**Work to complete:**
Answer these questions from the article on John P. Schlegel below.
(a) Which graduating class of Wahlert High School was Schlegel a member of?
(b) In what year did Schlegel become president of Creighton University?
(c) By what percentage did student enrollment increase under Schlegel?
[Selected excerpt Boundary: Start]
OMAHA, Neb. -- Dubuque native John P. Schlegel has figuratively gone a long way from his days as a member of the Wahlert High School class of 1961 to this coming Thursday, when he will step down as longtime president of Creighton University.
After leaving Dubuque and Wahlert in the early 1960s, Schlegel became a Jesuit, eventually receiving a bachelor of arts in philosophy and classics from St. Louis University, a degree in theology from the University of London and a doctorate in international relations from Oxford University.
Schlegel became the president of Creighton in 2000, having served in a similar post at the University of San Francisco and as vice president of John Carroll University in Cleveland before that. In addition he also worked as an academic dean at Rockhurst College in Kansas City, and dean of arts and sciences at Marquette University in Milwaukee.
Schlegel, whose 94-year-old mother still lives in Dubuque, is looking forward to stepping down from Creighton.
"I've had a very good experience at Creighton," he said, as if it was no big deal. Others see his tenure as a huge deal. Colleagues have described his presidency glowingly, saying Schlegel has been a "transformative president." The Omaha City Council has gone so far as to name one of their streets "Schlegel Way," and Creighton University Medical Center recently dedicated a fountain to him.
Under Schlegel's tutelage, student enrollment increased by more than 17 percent to about 7,400 students, the campus has seen the construction of new buildings and the university has become a major player and partner in downtown Omaha.
[Selected excerpt Boundary: End]
[Dataset content Boundary: Start]
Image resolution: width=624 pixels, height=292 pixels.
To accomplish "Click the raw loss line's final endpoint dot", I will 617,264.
[Dataset content Boundary: End]
[Dataset content Boundary: Start]
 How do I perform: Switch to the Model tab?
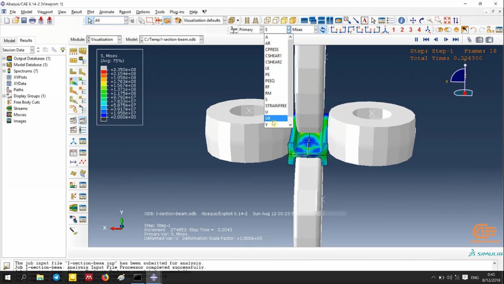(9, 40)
[Dataset content Boundary: End]
**Exercise solution:**
(a) The class of 1961
(b) 2000
(c) More than 17 percent